### What the task asks
Show all lines from the listing below that contain "Wash".

### Extracted material
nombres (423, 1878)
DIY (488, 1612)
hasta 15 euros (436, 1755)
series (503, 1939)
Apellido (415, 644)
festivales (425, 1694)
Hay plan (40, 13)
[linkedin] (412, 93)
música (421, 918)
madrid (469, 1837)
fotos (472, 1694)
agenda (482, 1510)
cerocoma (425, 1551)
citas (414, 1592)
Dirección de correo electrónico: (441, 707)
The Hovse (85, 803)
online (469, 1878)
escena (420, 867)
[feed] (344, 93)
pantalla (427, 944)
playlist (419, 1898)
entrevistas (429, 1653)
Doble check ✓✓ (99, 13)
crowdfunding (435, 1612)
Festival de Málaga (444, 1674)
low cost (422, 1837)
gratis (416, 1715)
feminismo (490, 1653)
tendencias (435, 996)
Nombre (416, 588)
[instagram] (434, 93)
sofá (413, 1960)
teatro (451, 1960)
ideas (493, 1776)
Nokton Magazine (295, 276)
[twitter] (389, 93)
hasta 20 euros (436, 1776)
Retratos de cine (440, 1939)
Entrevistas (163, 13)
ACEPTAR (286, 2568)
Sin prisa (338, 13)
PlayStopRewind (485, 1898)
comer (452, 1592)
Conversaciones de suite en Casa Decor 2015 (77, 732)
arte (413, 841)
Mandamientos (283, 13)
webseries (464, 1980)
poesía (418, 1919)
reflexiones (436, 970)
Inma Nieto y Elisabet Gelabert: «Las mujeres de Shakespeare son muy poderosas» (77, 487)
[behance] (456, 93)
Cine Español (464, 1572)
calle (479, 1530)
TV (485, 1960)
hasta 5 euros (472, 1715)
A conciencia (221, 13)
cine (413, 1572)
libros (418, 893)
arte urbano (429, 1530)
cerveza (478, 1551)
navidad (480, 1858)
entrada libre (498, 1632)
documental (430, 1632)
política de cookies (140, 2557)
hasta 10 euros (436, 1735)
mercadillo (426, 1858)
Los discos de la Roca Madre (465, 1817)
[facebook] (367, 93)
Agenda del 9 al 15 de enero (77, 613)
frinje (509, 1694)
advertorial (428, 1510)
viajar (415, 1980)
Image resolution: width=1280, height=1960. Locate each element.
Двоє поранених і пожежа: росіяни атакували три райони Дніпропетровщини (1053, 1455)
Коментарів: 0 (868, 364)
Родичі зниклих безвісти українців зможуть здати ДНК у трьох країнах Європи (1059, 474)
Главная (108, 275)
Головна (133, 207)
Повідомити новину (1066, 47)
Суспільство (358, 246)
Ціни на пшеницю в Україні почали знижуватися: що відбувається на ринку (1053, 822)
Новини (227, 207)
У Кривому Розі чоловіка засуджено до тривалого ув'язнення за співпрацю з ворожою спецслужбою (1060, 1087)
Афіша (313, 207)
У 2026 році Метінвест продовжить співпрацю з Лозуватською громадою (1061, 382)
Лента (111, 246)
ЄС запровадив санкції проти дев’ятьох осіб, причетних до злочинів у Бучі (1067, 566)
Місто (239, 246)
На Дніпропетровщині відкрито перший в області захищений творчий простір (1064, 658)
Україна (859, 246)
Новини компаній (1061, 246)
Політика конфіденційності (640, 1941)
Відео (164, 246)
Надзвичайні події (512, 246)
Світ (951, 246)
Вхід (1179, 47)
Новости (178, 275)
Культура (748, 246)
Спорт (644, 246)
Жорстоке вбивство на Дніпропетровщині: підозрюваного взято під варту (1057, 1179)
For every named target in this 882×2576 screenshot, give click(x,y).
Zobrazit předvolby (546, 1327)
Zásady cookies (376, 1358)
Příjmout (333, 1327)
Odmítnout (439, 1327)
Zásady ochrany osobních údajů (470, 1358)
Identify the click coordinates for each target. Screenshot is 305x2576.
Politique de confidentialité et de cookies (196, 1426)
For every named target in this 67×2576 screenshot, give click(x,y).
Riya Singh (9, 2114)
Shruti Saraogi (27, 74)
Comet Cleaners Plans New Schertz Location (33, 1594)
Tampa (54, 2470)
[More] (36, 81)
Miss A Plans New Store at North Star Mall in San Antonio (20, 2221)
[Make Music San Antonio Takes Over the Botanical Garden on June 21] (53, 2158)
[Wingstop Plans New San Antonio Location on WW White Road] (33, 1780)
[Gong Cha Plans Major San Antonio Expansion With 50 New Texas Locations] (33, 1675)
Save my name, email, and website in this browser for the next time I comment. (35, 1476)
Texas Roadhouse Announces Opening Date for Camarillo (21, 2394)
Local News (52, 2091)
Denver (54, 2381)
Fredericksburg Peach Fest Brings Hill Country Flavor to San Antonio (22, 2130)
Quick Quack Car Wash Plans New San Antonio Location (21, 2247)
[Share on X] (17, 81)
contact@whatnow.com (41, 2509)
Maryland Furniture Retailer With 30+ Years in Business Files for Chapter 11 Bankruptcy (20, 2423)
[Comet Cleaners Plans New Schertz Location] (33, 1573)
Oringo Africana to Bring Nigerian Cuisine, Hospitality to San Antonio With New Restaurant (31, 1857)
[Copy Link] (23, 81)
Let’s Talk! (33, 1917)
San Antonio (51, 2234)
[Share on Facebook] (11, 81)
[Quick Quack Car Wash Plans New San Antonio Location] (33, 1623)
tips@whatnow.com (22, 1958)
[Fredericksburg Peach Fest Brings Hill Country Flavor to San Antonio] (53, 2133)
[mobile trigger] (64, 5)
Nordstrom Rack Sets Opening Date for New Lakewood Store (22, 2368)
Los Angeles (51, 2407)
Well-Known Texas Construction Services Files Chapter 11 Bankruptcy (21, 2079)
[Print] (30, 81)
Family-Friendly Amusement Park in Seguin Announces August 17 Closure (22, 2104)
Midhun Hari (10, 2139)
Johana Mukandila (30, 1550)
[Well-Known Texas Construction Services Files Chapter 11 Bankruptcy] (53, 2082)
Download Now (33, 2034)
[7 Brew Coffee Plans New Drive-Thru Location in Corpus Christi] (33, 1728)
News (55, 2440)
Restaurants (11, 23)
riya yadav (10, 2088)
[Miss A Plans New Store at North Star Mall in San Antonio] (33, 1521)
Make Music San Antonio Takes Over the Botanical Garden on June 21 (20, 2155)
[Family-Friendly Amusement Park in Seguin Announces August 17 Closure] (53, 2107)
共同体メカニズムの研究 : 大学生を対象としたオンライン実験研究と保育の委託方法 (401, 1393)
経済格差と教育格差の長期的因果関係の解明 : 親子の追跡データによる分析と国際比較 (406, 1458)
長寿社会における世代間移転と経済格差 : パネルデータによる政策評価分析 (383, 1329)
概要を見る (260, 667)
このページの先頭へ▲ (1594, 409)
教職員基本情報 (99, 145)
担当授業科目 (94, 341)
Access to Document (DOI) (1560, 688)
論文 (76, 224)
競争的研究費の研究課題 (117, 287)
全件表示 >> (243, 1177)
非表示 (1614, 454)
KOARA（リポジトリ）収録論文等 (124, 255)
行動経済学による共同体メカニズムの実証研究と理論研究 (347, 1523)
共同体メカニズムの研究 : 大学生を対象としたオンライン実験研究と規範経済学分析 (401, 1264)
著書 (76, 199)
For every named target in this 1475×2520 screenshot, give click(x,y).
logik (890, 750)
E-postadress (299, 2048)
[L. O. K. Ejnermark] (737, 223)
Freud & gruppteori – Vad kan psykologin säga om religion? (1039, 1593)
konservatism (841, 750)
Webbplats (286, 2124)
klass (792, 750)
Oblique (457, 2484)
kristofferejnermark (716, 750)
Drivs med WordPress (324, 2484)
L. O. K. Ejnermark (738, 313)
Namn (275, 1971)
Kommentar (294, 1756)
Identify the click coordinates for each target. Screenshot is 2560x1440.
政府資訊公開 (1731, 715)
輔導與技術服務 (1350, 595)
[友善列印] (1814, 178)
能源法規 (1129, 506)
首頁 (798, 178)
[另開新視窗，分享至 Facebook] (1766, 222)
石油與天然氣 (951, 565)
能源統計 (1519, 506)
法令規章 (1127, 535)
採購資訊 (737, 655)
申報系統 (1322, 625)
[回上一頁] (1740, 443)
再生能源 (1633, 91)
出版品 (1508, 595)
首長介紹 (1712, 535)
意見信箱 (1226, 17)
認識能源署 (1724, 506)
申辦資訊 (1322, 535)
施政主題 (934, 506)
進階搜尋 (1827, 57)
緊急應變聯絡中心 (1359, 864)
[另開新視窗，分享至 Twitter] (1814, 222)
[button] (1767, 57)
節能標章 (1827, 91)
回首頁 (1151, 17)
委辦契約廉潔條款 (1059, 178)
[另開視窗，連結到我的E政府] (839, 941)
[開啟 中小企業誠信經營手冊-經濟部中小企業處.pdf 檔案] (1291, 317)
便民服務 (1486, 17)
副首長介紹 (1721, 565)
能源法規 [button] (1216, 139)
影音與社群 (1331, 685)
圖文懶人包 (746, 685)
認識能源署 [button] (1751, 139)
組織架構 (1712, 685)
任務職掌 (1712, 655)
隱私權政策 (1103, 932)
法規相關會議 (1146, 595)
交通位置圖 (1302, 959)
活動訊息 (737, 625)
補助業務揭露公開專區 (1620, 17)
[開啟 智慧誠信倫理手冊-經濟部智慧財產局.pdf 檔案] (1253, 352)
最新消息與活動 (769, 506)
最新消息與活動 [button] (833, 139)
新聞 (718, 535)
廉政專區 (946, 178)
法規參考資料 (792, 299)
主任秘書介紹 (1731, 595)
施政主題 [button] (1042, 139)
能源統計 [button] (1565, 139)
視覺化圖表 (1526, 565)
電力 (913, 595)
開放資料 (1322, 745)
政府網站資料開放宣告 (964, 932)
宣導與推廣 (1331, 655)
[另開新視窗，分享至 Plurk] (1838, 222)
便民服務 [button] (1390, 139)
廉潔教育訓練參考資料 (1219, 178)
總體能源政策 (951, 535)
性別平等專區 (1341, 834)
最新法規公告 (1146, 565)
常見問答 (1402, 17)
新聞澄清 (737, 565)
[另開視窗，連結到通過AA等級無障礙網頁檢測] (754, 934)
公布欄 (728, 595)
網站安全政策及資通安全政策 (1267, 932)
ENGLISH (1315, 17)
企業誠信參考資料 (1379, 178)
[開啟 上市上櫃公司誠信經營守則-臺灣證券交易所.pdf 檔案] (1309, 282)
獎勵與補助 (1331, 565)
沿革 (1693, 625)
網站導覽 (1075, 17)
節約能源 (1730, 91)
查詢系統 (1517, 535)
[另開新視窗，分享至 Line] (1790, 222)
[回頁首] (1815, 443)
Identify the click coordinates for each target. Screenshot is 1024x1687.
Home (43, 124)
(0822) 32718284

### Output of the exercise
Quick Quack Car Wash Plans New San Antonio Location (21, 2247)
[Quick Quack Car Wash Plans New San Antonio Location] (33, 1623)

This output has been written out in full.